Como fuere, Baltiérrez empezó a desplegar su maquiavélico show, como tantas otras veces había hecho en aulas y pasillos, acertando en los tonos vulgares de la elocuencia, y yo no pude hacer más que desprender un cinismo a la altura de la representación. Mi italiano y su francés, mi Dante y su Moliére, enfrentados sin reparos en una contienda que lentamente dejó de ser de territorios y volvióse un juego expresivo: no pasó mucho tiempo hasta que pudiéramos reírnos juntos de nosotros mismos, a la vista de nuestras imperfecciones esnob y nuestra necesidad de miradas aprobatorias. Aprendí entonces a recibir su voluntad de impacto como una máscara que me era del todo familiar, y tuve que celebrar el pasmoso encuentro. Algo había en las gesticulaciones de este arlequín refinado, un cierto gusto por la jactancia de sí mismo, una exacerbación de la ironía referida sobre todo a su persona y sus actos; adiviné sus gestos entrecortados entre las tantas poses, entendí su modo descarado de fumar cigarrillos y dibujar ideas verborrágicas que trasladaban lateralmente el sentido, con la agilidad de un tenista.
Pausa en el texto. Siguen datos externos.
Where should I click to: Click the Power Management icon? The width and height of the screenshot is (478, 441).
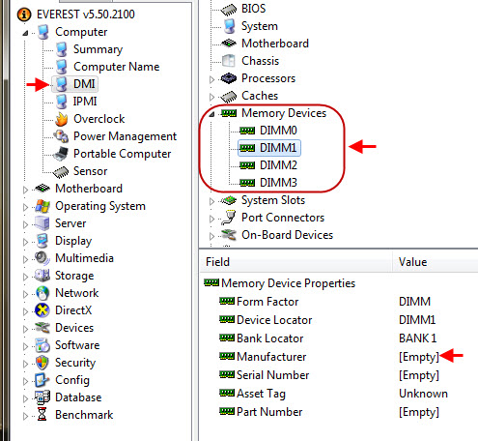click(61, 136)
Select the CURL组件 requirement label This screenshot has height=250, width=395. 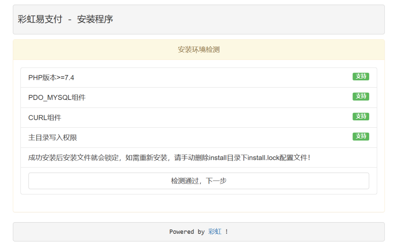click(x=45, y=118)
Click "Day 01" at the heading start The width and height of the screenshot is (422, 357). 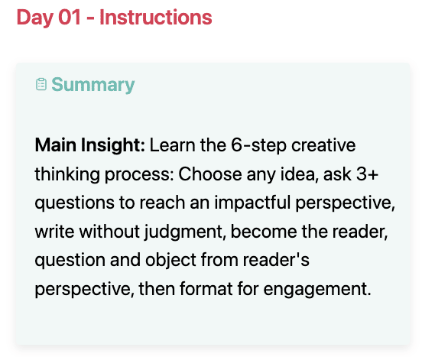[49, 18]
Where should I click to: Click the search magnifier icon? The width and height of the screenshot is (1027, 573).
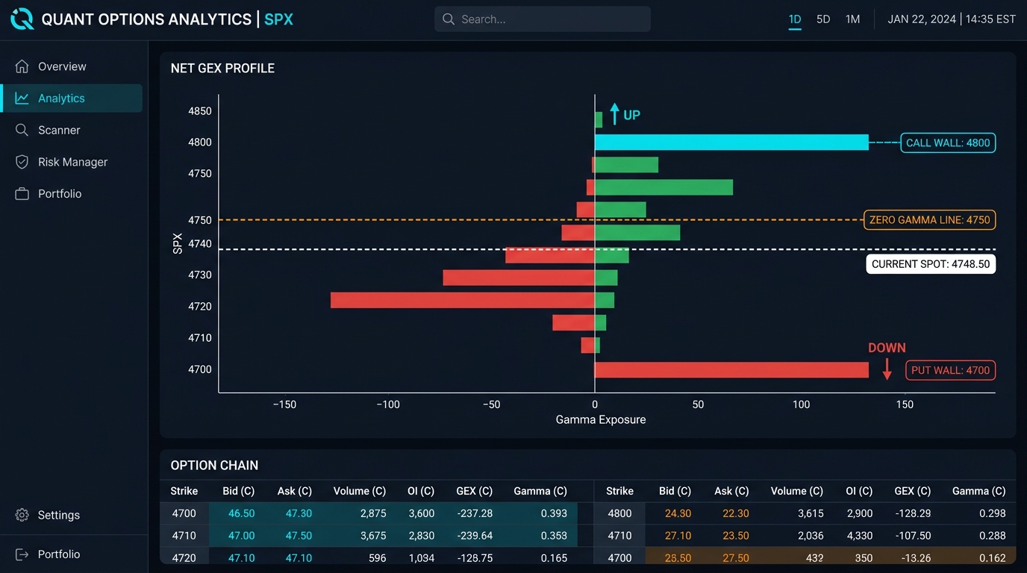(x=449, y=19)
Baltiérrez devolvía la bola sobre la red con una actitud que hacía del enciclopedismo una fuente de velocidad rítmica, un cántico in crescendo, algo que uno busca incansable en clases académicas y que las bibliografías obligatorias nunca dan.
No exagero si arriesgo que Baltiérrez consiguió en la noche de ese auto una trinidad interesante: un gran amigo, un gran amor, una gran discordia, todas referidas a distintos personajes que, eventualmente, miraban por la ventanilla el desfile desparejo de luces y noche, en avenidas que de tan transitadas se convertían en inexistentes.
Reiteradas veces volvimos a encontrarnos, repitiendo un rito que hoy por hoy se renueva con cada girón biográfico que nos cruza. Noches enteras calibrando salidas que inevitablemente terminarían en contemplar la avenida desde el balcón, arrimando nostalgias que traerían ideas reconfortantes y fastuosas. Entonces aparecían las tipografías exóticas de una búsqueda que nos aunaba, el desarrollo de una identidad última que ambos añejábamos para saborear en merecidas situaciones. Volveríamos inevitablemente a hablar de ellas en varios registros, a ventilar fantasmas y orquestar problemas imposibles. Compartiríamos entonces un escocés, y Baltiérrez soltaría, infantil y jovial, algún comentario sobre mi destreza para liar, o mi gesto aristocrático de fumar únicamente marihuana de calidad; recitaría sin reparos a Dylan Thomas en un tosco acento apurado por la expresión casi política, mientras yo le serviría algún endecasílabo de Leopardi, o alguna consideración sobre la prosa lírica de Pessoa. Durante ese tiempo muchas fueron nuestras similitudes, y sospecho que compartíamos también una insatisfacción perfeccionable, un deseo de soltura para romper con ciertos patrones viciosos que ostentaban darnos un fin poco memorable. De su generosa mano recibí sutilezas de César Vallejo, una consecuente redefinición de la historia y la política nacional, y la obra absoluta de Onetti, empalmada en uno de los tres poemas que escribiera el uruguayo en su vida. Era cuestión de llegar abatido a lo de Baltiérrez, cargando el mohín de la desesperación, el trago amargo de la realidad, para recibir de su buena voluntad y de su cinismo un proverbial “Vivir es un acto impuro” que citaba él siempre directamente del “idealismo alemán”.
Conocí a Baltiérrez en los cuentos, pero sobre todo a través de los cuentos, y la imposibilidad de llegar hasta donde el lenguaje debiera hace que la semblanza que lo define tome la forma dramática de la ficción. Quienes le vieron andar, quienes le vieron irse, quienes leyeron sus cuentos de oídas, jamás van entender de qué estoy hablando.
2 comentarios:
Para mí que Baltiérrez se llama en realidad Baltasar Gutierrez. Aunque pensandolo bien, el apellido Gutiérrez me suena muy criollo para un sujeto europeizante como Baltiérrez. Ahora si se llamara Pierre, ya no me la creería. Creo que Julio Argentino Daneri podría ser una buena opción.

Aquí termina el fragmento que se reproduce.